__Text block__.
+++
Volunteer agency answered 1,127 calls in the past year
By Ed Nadolski
Editor in Chief
While the future of the Burlington Area Rescue Squad is in a period of study and transition, there is no mistaking the fact the service answered the bell in record fashion in 2012.
The squad – which currently has 20 volunteer members, but typically just five or six available during weekdays – responded to a record 1,127 calls in 2012.
That information was included in a report presented by Chief Brian Zwiebel during the squad’s annual meeting at Veterans Terrace Jan. 21.
The number of calls answered in the past year exceed the 2011 record of 1,079. That compares with 961 calls in 2010 and 908 in 2009.
The squad also established the highest monthly total for calls – with 118 in May – and set another record with a total of four months that exceeded 100 calls (May; June, 107; September, 111; December, 112).
According to the squad’s annual report, the top reason for dispatch was a category labeled falls, fractures and dislocations at 191. Rounding out the top five are fires, 140; generalized weakness, 135; breathing difficulty, 100; and vehicular crashes, 86.
+++
Return the full article on the Burlington Area Rescue Squad's record 2012 call volume word for word, from the headline through the last line.
+++
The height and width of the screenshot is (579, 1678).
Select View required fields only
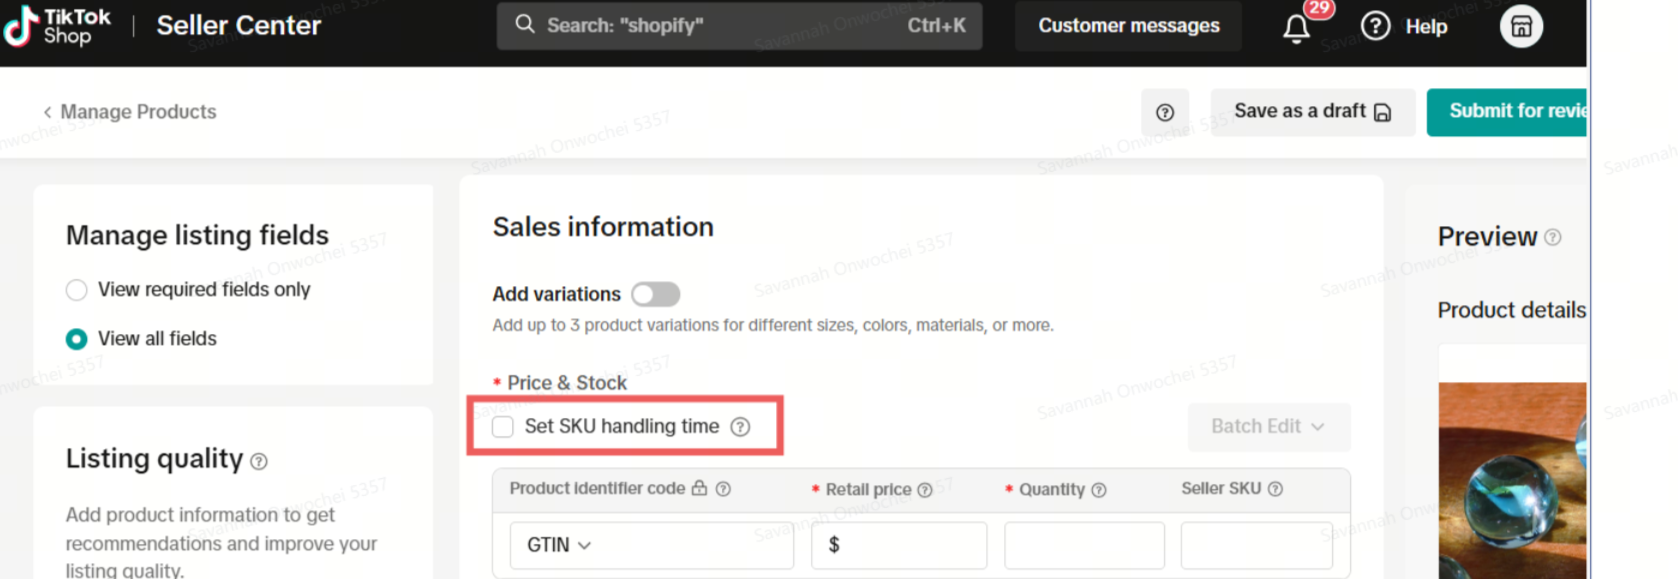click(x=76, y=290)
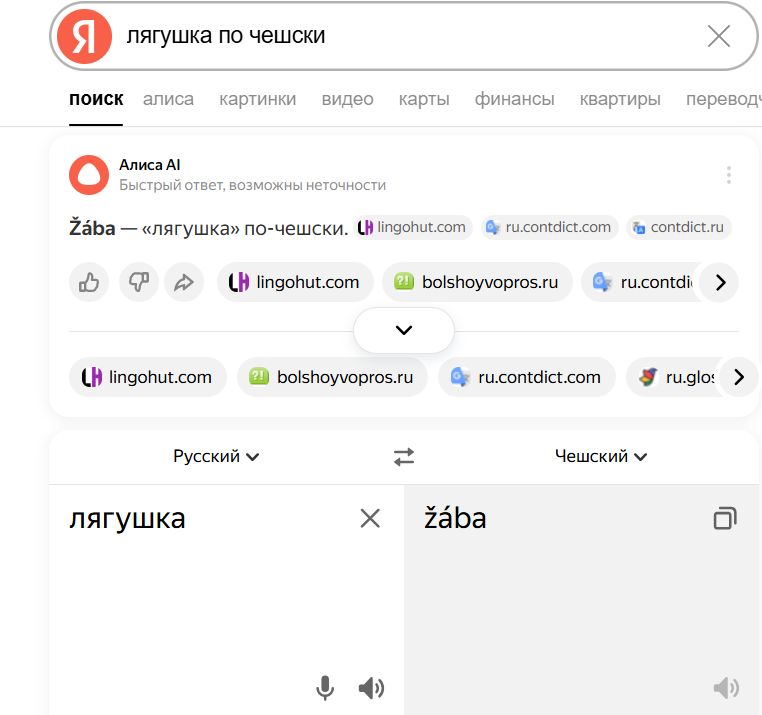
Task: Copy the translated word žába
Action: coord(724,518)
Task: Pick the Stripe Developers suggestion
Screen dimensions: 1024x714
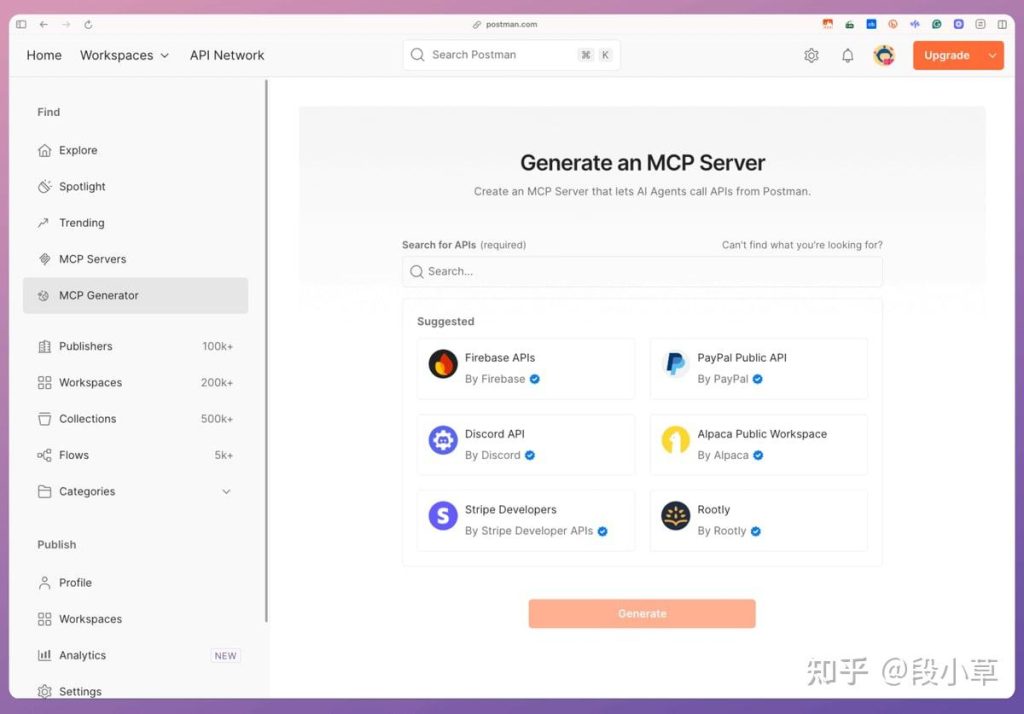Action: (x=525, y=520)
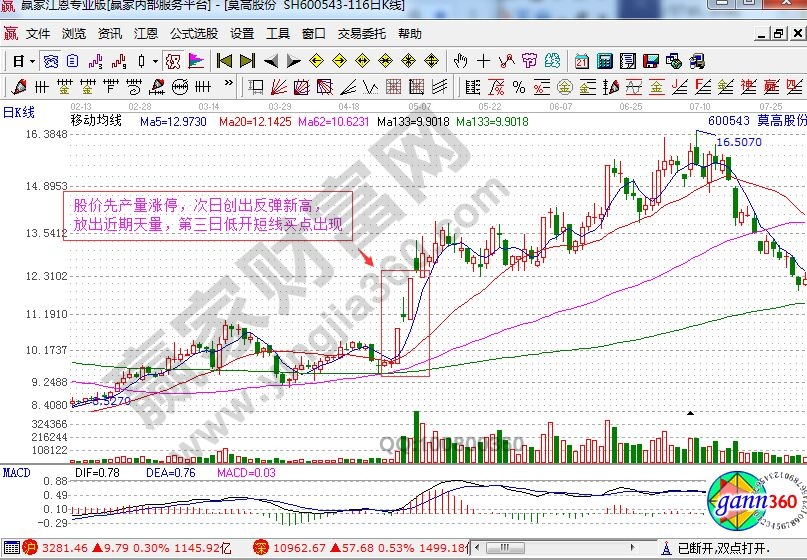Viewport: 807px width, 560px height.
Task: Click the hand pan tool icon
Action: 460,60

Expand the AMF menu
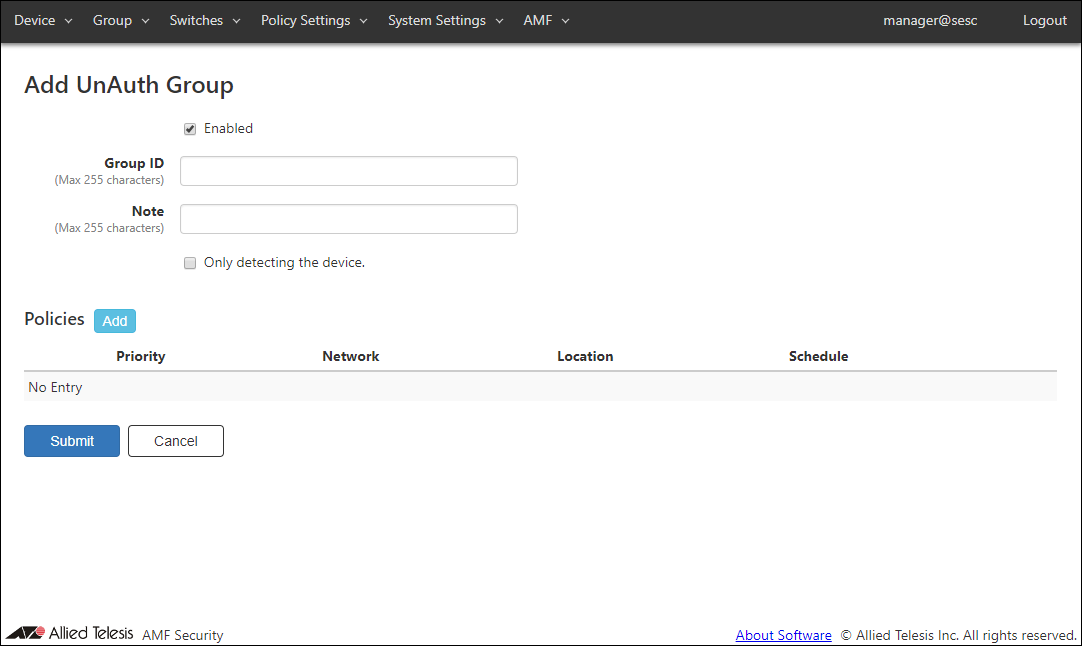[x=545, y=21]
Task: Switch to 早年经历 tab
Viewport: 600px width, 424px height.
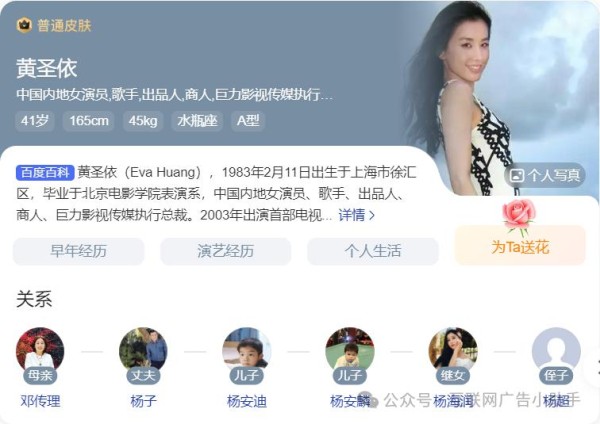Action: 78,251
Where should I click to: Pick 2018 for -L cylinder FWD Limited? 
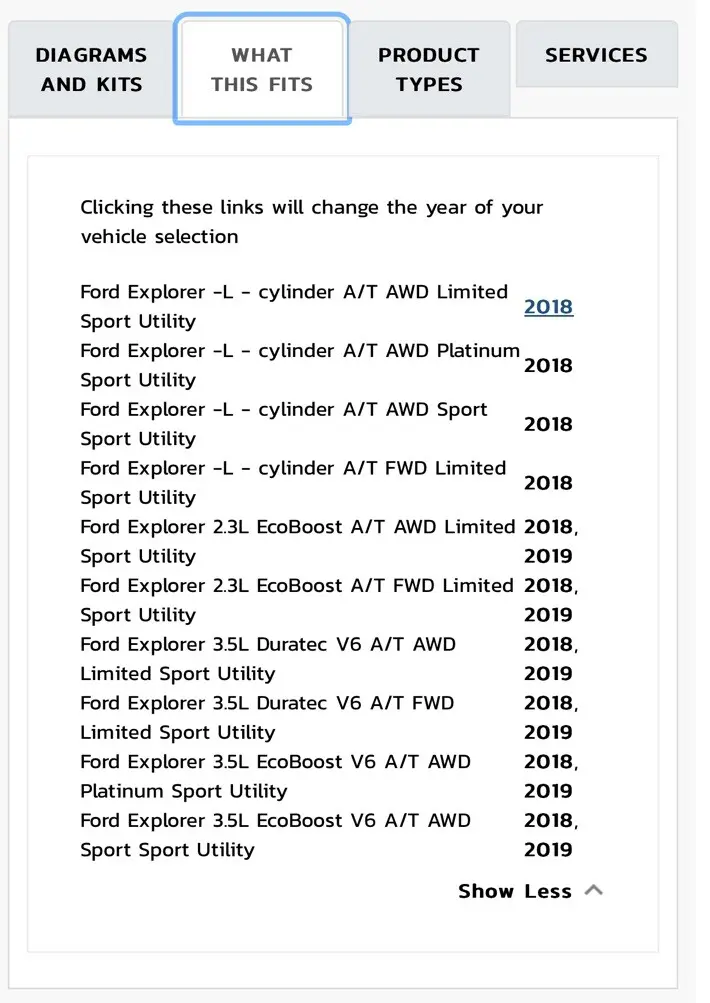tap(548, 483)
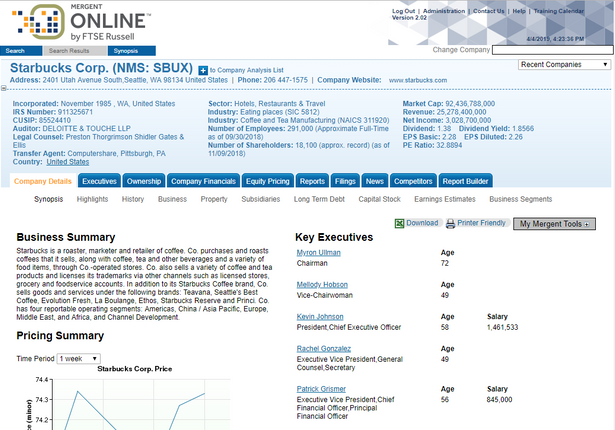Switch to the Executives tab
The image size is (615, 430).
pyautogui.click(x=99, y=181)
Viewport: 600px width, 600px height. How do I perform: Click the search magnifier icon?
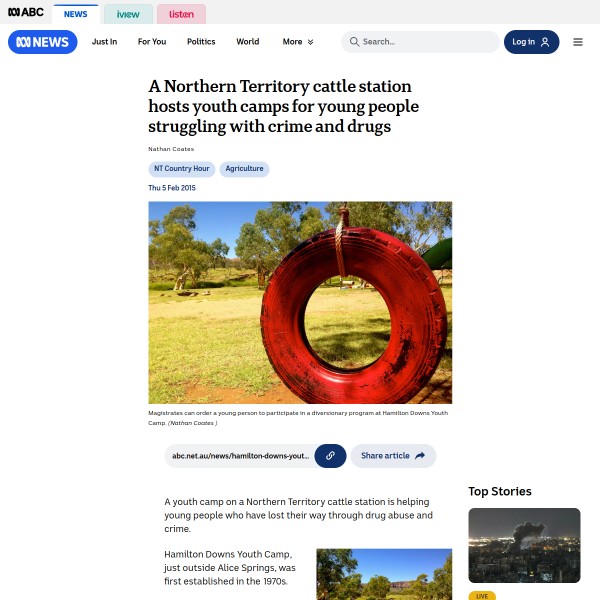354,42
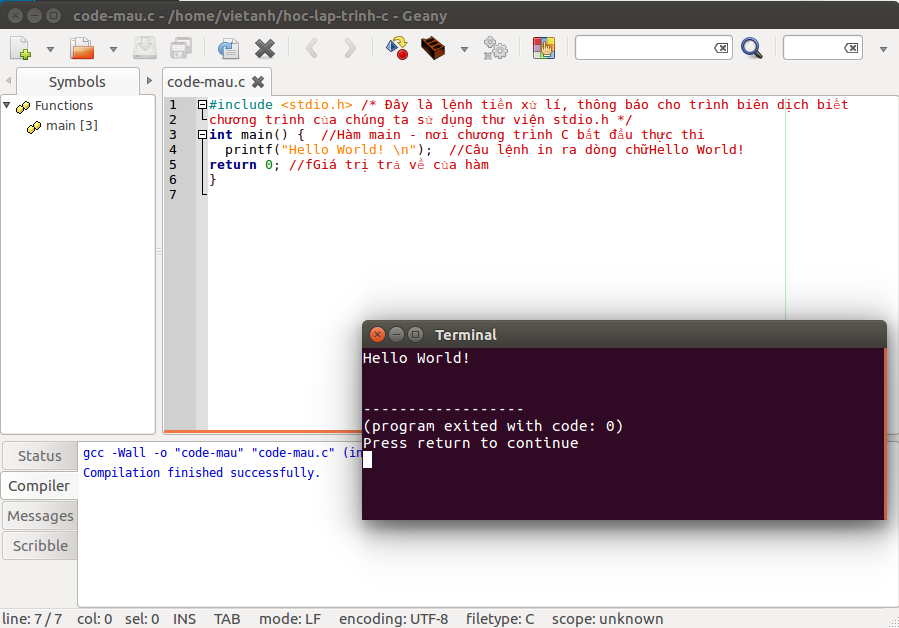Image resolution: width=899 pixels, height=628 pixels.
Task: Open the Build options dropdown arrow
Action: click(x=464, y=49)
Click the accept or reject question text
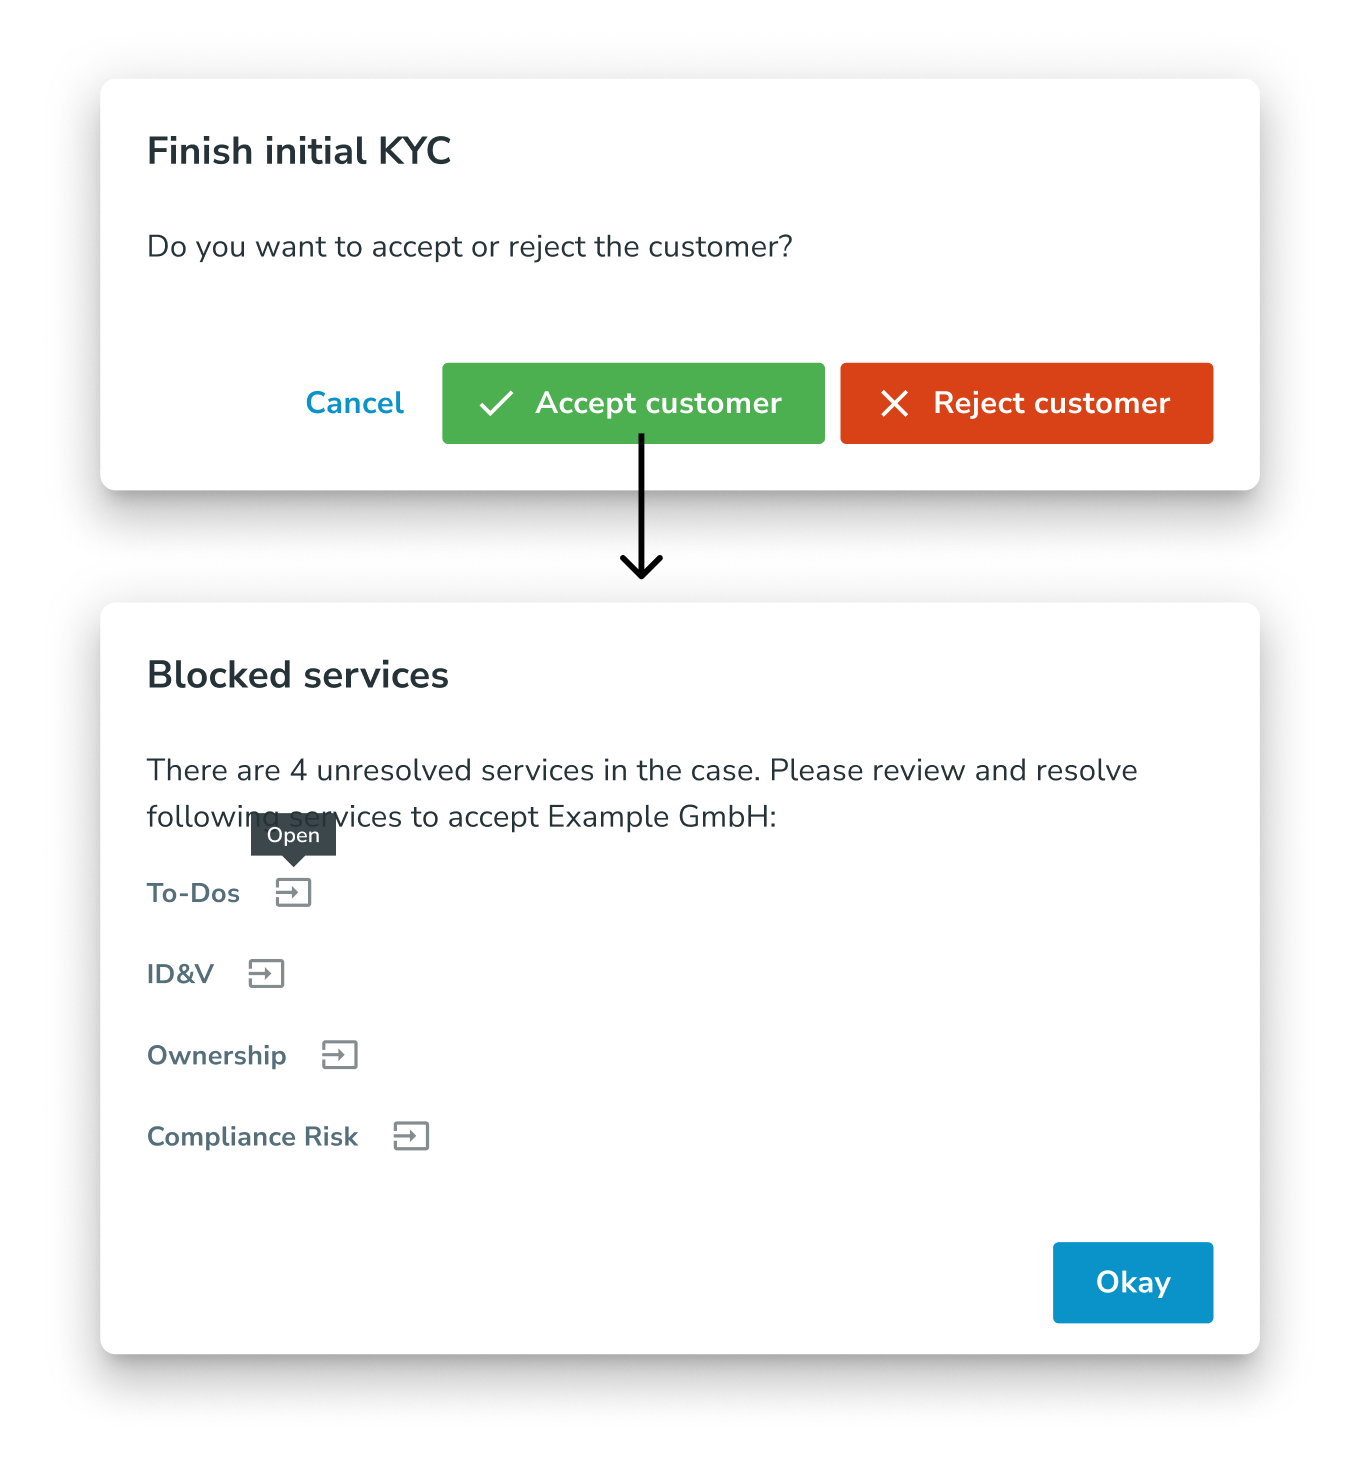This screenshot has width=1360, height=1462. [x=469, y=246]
+++
__Your response__.
Volunteer agency answered 1,127 calls in the past year
By Ed Nadolski
Editor in Chief
While the future of the Burlington Area Rescue Squad is in a period of study and transition, there is no mistaking the fact the service answered the bell in record fashion in 2012.
The squad – which currently has 20 volunteer members, but typically just five or six available during weekdays – responded to a record 1,127 calls in 2012.
That information was included in a report presented by Chief Brian Zwiebel during the squad’s annual meeting at Veterans Terrace Jan. 21.
The number of calls answered in the past year exceed the 2011 record of 1,079. That compares with 961 calls in 2010 and 908 in 2009.
The squad also established the highest monthly total for calls – with 118 in May – and set another record with a total of four months that exceeded 100 calls (May; June, 107; September, 111; December, 112).
According to the squad’s annual report, the top reason for dispatch was a category labeled falls, fractures and dislocations at 191. Rounding out the top five are fires, 140; generalized weakness, 135; breathing difficulty, 100; and vehicular crashes, 86.